The New Spanish Revolutions by Christopher Finnigan

The New Spanish Revolutions by Christopher Finnigan

Author:Christopher Finnigan [Finnigan, Christopher]
Language: eng
Format: epub
Tags: History, Europe, Spain & Portugal, Political Science, Political Ideologies, Communism; Post-Communism & Socialism, Democracy, Nationalism & Patriotism, Travel, Literary Collections, General, Colonialism & Post-Colonialism, Political Process, Political Advocacy, Essays & Travelogues
ISBN: 9781786994851
Google: TUvWDwAAQBAJ
Publisher: Zed Books Ltd.
Published: 2020-03-15T00:58:20+00:00


The Valley of the Fallen was constructed after the war. When Franco came to power he spoke to the monks of Escorial. He wanted to be buried there when he died. They said no; they told him told him that he wasn’t the right kind of person for this place. So he looked for somewhere else, somewhere to make a dedication to the victims of the war. Franco chose this place because it’s so near to Escorial, because of its symbolism of death and memory. He designed it too – on a piece of paper. But who built it? Who did the hard work?

Raul stops the bus and Carmen turns off her microphone.

We have arrived. Stone pillars with black iron gates mark the entrance and the beginning of the mountain path. There is a price list on a piece of wood nailed to the gate and a long line of cars spilling out before it. We join the queue. After paying, Carmen returns to the bus. Raul shuts the door and releases the hand break. ‘I think you know who did the hard work: the war prisoners. This site became a concentration camp. Construction started in 1940 and ended in 1959. Please get your cameras to take a photo quickly. We can’t stop on the bridge, but there is a good view approaching.’ Those on the other side of the coach rise to their feet and lean over. ‘The result is a mega-sized church. It is bigger than St Peter’s Basilica in Rome, something that is prohibited by the Catholic Church. Some of the building, therefore, is not consecrated. Once it was consecrated, the 34,000 bodies of Republican and Nationalist soldiers were brought there. You won’t see the tombs of them as they are behind a locked door inside the mountain.’ These bodies, dug up across the country in the middle of the night, were packed on trucks and dumped in the basilica, without seeking permission from their families, destroying crucial evidence about how they had died.

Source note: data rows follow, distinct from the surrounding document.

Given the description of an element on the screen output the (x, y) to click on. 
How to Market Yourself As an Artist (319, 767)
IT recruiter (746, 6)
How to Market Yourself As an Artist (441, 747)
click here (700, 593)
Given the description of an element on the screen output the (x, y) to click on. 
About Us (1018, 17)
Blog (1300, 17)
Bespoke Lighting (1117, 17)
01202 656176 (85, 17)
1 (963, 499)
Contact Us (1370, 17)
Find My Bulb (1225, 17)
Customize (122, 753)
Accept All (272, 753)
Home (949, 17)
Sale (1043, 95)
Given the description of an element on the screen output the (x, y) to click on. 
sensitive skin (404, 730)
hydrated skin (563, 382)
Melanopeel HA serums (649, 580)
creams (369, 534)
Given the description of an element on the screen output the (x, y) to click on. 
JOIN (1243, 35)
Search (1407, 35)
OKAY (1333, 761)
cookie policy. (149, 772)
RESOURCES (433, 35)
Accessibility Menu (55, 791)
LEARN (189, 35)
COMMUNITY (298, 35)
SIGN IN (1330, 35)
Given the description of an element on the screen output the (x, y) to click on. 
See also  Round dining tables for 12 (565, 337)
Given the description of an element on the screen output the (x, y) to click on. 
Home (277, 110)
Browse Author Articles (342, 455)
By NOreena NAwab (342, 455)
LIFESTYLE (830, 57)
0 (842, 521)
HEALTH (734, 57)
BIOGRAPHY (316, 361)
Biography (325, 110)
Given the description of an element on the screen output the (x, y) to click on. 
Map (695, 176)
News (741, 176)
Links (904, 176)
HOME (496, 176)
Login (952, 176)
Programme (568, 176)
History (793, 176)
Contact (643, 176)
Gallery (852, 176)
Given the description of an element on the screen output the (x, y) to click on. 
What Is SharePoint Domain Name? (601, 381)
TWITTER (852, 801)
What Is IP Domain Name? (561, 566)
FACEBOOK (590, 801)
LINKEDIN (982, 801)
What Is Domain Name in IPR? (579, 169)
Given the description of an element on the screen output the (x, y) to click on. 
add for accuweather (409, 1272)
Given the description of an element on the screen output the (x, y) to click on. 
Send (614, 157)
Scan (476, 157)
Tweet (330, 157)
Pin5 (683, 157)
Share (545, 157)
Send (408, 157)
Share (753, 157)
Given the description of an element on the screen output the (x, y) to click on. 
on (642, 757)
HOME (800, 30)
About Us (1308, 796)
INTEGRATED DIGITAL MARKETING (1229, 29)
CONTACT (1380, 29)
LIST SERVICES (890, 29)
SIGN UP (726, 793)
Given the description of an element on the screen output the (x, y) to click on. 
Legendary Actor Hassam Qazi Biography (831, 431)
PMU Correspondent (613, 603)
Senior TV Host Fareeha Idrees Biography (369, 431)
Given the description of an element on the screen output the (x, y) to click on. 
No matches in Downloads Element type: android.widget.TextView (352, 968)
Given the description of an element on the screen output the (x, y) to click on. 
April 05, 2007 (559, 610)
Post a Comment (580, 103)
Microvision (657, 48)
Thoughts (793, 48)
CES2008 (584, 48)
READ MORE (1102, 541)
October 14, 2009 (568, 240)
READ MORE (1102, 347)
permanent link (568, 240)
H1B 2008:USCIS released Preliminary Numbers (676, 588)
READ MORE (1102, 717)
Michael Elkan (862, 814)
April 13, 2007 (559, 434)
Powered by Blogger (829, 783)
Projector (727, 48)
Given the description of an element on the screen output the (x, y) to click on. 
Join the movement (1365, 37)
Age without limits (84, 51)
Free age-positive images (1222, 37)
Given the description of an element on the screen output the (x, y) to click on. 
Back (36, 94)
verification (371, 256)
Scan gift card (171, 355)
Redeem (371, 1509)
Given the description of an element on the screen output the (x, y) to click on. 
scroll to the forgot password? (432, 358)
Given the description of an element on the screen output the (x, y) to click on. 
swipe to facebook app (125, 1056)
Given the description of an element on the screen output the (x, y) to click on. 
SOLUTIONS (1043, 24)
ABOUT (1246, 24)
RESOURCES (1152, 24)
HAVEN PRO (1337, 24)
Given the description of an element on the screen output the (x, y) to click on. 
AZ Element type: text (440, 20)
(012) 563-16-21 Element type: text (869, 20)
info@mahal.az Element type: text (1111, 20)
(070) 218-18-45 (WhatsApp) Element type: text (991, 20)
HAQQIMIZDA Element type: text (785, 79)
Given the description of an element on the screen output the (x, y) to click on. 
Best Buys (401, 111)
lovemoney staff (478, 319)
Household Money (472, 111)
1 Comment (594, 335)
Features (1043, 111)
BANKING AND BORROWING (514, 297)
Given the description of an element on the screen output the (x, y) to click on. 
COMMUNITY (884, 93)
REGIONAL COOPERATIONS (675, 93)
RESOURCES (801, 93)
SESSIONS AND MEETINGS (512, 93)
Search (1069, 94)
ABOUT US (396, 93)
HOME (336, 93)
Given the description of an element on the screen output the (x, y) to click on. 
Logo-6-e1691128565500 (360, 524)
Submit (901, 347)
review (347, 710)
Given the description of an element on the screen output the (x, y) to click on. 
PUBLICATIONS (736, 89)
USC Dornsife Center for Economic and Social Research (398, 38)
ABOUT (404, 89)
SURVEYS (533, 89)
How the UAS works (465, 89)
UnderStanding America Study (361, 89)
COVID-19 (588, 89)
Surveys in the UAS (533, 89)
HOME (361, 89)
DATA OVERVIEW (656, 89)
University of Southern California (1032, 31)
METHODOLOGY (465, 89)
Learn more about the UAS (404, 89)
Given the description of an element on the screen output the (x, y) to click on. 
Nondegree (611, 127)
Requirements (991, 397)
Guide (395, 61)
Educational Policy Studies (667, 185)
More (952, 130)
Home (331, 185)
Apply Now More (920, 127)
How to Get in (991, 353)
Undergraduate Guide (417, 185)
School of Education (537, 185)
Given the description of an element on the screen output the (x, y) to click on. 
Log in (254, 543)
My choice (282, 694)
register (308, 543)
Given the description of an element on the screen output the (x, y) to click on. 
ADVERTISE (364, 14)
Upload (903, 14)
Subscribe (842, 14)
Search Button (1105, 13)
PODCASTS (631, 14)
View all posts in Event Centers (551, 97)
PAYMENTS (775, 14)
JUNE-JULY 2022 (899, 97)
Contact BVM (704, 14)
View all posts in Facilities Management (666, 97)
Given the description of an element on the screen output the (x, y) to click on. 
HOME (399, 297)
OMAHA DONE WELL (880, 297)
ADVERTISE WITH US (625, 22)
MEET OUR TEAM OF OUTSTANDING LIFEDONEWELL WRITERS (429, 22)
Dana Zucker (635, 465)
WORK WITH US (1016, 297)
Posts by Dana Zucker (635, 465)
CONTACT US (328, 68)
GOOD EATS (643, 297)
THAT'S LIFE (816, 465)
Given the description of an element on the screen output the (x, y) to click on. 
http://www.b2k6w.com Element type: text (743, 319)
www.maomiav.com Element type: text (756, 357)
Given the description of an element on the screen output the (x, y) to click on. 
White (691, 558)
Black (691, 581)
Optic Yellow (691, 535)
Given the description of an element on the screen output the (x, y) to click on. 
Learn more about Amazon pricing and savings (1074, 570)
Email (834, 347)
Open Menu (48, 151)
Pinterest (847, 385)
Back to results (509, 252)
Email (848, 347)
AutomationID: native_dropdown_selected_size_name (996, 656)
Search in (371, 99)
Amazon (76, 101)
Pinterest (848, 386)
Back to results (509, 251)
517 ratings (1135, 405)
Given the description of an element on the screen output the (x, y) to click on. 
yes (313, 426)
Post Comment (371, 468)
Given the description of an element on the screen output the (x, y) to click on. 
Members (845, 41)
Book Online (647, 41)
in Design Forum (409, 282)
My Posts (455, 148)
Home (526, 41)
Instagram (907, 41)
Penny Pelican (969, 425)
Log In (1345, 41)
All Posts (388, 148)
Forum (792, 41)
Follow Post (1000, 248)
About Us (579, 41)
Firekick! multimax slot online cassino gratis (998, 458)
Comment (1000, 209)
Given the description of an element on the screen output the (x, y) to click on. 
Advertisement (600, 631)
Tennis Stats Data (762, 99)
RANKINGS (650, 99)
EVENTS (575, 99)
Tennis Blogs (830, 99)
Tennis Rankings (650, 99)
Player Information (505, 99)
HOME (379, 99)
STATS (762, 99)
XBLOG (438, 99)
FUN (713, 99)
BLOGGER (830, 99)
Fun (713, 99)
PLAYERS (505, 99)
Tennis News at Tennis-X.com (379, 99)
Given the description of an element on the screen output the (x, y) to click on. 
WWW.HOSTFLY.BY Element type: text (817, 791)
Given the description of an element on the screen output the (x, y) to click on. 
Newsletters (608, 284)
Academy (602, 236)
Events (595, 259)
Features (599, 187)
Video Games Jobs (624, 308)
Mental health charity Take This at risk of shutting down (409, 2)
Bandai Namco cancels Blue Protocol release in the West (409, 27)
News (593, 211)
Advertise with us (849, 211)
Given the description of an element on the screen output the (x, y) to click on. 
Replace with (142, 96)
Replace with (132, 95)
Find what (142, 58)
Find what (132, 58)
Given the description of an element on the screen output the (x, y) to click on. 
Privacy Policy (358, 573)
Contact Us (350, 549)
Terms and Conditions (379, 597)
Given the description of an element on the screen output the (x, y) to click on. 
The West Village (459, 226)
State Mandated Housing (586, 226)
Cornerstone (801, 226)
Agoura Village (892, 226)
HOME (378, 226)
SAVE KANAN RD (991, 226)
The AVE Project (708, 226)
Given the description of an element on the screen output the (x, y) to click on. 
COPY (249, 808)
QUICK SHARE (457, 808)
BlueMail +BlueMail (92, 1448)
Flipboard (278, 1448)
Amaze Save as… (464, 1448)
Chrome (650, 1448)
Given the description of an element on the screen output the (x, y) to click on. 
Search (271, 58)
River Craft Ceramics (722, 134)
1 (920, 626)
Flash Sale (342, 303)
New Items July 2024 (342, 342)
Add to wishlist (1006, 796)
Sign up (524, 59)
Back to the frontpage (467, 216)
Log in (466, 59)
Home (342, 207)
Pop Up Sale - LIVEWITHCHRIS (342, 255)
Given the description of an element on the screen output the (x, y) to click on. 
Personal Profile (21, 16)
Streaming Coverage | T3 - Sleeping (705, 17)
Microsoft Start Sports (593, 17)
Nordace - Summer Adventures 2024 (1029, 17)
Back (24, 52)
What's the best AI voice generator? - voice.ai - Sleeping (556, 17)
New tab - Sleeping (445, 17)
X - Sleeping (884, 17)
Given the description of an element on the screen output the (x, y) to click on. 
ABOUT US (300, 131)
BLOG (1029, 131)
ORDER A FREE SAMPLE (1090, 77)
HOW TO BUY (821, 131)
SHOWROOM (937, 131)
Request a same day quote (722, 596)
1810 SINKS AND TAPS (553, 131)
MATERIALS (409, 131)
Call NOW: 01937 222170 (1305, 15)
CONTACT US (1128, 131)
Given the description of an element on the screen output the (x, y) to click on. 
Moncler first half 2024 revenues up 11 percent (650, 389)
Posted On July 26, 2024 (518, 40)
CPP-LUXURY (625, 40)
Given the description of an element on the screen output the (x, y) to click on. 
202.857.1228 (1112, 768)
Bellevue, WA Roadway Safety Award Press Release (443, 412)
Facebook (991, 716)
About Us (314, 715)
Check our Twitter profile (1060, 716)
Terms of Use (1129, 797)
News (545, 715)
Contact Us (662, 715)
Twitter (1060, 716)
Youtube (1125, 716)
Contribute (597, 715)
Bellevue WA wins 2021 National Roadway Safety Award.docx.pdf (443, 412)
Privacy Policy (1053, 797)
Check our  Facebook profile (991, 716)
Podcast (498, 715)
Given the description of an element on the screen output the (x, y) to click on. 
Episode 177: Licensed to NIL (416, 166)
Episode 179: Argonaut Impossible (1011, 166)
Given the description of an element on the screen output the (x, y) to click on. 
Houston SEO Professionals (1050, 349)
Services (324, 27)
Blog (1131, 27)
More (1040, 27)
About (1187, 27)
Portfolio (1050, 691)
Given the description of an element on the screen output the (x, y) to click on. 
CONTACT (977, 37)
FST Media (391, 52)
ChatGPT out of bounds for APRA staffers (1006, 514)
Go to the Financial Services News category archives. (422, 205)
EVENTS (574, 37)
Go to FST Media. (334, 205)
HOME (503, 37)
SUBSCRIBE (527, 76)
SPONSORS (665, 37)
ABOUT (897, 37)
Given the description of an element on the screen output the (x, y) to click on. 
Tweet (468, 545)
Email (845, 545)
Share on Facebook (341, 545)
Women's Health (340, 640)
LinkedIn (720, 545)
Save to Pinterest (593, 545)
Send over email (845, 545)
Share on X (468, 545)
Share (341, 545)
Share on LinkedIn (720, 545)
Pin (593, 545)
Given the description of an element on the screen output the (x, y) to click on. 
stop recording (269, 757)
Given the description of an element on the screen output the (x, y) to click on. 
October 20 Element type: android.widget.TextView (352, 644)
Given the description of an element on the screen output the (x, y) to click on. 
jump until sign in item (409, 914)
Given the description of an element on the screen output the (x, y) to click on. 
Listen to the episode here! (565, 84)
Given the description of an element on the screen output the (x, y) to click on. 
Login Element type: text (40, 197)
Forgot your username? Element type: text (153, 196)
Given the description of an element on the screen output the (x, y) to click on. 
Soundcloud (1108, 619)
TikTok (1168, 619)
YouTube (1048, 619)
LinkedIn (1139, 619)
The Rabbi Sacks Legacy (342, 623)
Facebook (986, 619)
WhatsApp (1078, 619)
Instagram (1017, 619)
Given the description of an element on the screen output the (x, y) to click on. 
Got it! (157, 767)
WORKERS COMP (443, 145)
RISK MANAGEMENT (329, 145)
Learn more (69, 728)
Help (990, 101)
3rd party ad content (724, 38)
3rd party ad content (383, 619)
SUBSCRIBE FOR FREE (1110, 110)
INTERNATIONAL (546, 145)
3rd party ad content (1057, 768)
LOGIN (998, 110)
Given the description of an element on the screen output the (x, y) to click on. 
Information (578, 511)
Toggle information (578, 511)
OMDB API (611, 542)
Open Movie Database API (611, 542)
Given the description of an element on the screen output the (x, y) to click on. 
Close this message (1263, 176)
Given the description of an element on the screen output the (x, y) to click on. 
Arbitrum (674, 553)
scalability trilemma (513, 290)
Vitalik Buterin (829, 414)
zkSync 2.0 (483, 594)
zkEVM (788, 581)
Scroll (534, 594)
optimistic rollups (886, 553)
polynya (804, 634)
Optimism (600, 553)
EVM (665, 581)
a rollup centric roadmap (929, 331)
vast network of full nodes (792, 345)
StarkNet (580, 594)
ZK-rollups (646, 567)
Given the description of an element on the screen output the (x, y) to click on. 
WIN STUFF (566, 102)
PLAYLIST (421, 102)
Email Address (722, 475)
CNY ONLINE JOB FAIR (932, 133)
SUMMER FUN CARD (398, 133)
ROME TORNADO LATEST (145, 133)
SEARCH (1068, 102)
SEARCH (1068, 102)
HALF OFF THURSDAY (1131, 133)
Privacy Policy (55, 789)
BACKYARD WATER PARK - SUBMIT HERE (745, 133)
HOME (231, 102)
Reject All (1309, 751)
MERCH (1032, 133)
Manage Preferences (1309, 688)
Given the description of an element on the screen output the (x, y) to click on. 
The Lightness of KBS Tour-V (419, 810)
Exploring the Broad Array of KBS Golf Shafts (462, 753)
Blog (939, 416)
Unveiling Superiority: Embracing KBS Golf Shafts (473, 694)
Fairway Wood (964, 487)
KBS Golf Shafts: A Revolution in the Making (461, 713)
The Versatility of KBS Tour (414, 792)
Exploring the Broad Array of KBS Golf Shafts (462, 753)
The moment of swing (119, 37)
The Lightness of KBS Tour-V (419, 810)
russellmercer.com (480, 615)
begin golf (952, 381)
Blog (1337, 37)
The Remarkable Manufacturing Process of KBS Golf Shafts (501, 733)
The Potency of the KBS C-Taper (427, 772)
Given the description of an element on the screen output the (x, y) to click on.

The coach stops climbing and Carmen stops talking. That’s it. History lesson over. Following a forensic account of El Escorial, we are given the history of the Spanish Civil War and the story of the creation of Spain’s most controversial monument from Franco’s reign in five minutes. Nothing on why this place, virtually unchanged since Franco’s death, still exists; nothing on what efforts are currently being made to exhume Franco’s remains and move his body away from this site; nothing on how thousands of families are trying to recover dead bodies from here and around the country.

We park in a bay of a three-quarters full car park. We seem to be the only tourist coach. ‘The coach will be leaving in forty-five minutes. The gift shop is located by the basilica’s entrance. Enjoy your visit.’